## OBJECTIVE
Pull out each line of the records below that contains the word "width". Copy every such line in full.

(Text and element pointing records)
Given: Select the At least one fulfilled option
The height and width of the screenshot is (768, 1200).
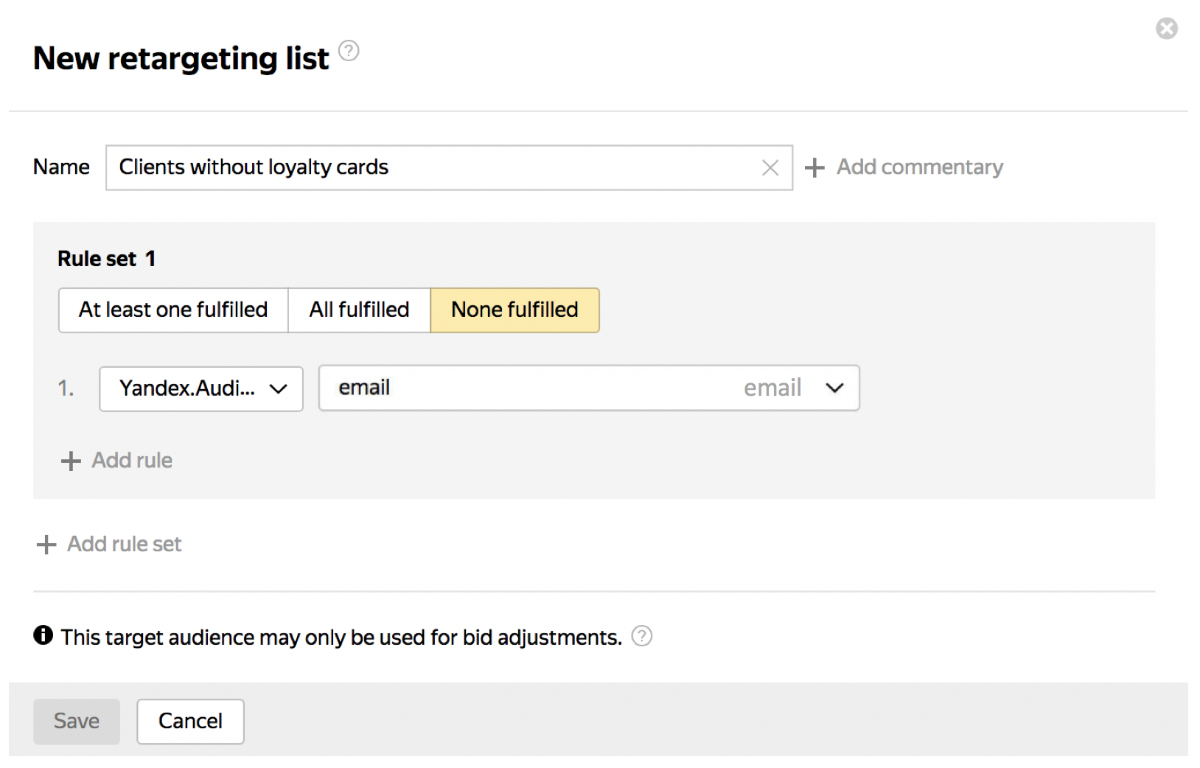Looking at the screenshot, I should pyautogui.click(x=173, y=310).
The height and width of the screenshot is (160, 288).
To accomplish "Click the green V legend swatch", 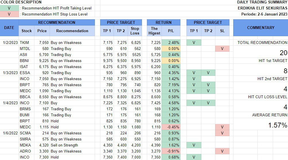I will tap(9, 8).
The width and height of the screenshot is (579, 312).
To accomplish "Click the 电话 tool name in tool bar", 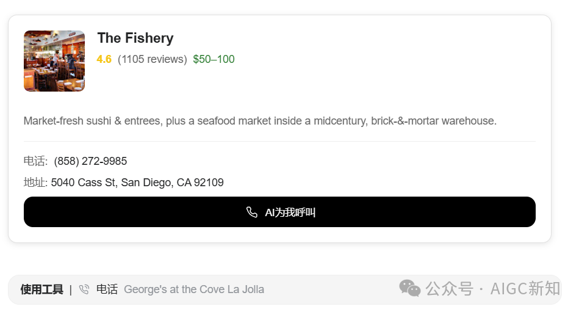I will pos(107,289).
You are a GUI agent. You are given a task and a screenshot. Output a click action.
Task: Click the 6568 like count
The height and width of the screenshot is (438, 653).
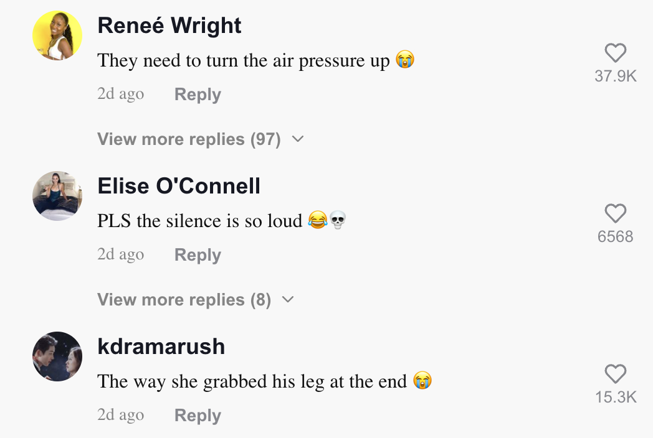(x=615, y=237)
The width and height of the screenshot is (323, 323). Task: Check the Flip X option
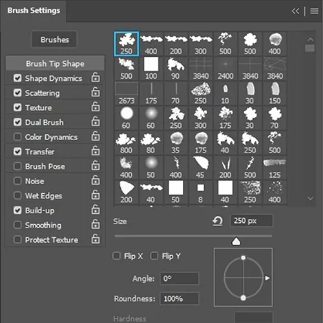click(116, 256)
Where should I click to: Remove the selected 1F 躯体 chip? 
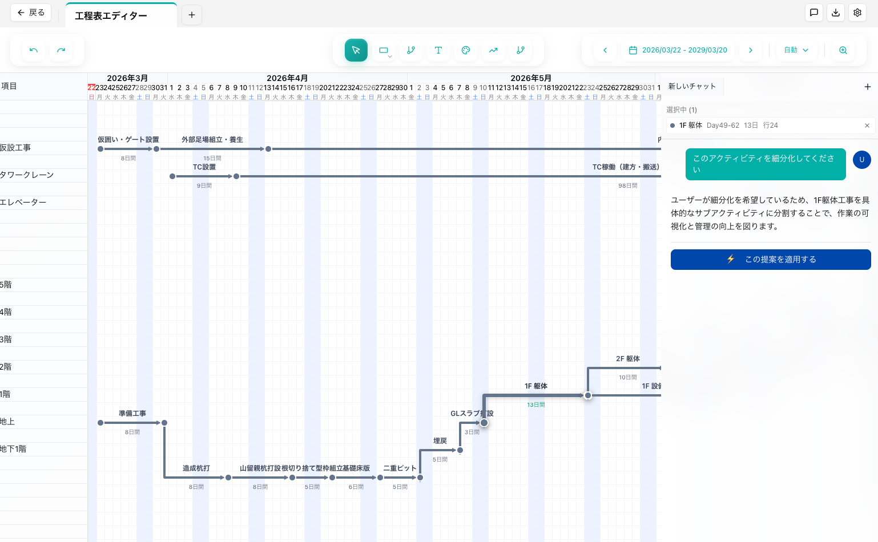pos(867,126)
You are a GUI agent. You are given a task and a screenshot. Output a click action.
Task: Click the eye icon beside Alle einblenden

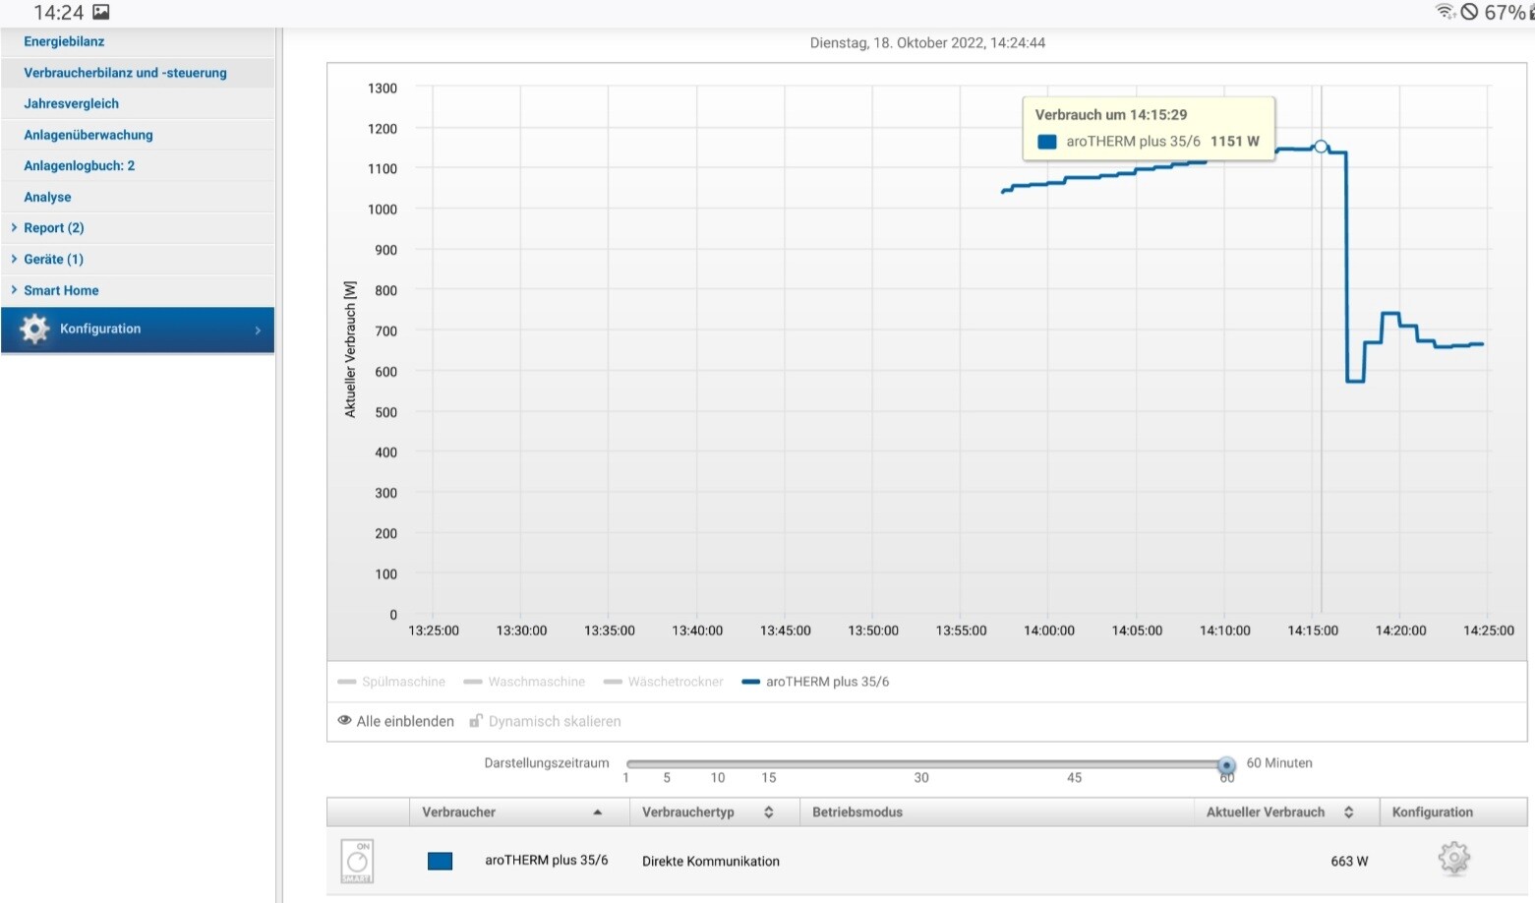[x=344, y=721]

## ANSWER TO THE EXERCISE
The height and width of the screenshot is (768, 1200).
The height and width of the screenshot is (160, 288).
The width and height of the screenshot is (579, 312).
The height and width of the screenshot is (438, 653).
The width and height of the screenshot is (323, 323). Task: Check the Flip X option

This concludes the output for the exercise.